While painting, I tried to stay aware of how I thought of different ways to use the objects and how I learned to get the techniques I wanted. Some of my ideas came from past experience. In high school I took a painting class where we learned to use crayons with watercolors for a wax resist technique. It took some trial and error though before I finally had the right mixture of paint and water so it was watery enough for the wax to repel but still rich enough in color when it hit the blank areas of canvas. It seems I was using trial and error to learn more than anything else but I did learn a couple things by accident. When I started playing around with the tennis racket, I kept trying to put paint onto the strings and then press them onto the paper to create a grid-like pattern, but the paint would dry to quickly and it wouldn’t spread evenly on the strings.
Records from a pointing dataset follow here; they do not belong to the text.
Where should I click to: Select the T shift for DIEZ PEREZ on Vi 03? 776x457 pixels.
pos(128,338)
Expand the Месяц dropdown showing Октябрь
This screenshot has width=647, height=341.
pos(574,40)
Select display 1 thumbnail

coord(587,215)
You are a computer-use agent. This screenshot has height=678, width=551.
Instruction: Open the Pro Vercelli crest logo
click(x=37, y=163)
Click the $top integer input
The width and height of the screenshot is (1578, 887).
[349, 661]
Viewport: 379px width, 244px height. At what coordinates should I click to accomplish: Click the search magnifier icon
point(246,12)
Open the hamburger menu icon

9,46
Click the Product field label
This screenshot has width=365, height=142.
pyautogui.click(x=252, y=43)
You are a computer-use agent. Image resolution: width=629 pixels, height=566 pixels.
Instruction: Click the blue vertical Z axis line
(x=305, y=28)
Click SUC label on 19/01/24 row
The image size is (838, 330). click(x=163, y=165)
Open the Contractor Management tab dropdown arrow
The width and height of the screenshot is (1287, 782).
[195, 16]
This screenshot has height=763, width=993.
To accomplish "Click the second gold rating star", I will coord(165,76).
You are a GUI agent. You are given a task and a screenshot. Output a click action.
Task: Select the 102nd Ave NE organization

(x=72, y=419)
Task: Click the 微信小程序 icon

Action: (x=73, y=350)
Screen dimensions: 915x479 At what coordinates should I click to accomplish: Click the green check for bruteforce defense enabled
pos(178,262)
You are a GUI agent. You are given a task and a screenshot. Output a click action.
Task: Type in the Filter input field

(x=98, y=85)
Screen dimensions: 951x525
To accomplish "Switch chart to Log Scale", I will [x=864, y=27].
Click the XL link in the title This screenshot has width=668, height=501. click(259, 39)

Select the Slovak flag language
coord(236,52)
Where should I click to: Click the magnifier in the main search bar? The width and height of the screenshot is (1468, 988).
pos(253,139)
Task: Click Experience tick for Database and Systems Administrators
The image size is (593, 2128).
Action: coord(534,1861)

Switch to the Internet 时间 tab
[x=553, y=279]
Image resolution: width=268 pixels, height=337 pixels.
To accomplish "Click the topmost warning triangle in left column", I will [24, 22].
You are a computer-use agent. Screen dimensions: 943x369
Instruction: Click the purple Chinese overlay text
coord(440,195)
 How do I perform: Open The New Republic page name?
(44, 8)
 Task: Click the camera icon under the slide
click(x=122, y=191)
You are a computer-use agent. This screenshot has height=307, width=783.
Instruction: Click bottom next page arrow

When I set the racket down to wipe off the paint, I ended up smearing the paint across the tennis racket and leaving little squares on my paper. In my painting of the pink and purple flower I modified my discovered technique and set the racket on the canvas then sponge painted over the strings to leave textured squares when the racket was lifted off of the canvas.
My favorite painting of the five is “Freak Out” because I based the painting on a photo that I took at the county fair in my hometown and I felt like a little-kid again while working with the crayons. I plan to continue using the techniques I discovered during this project in my future artworks and will also keep exploring new ways of putting paint on canvas.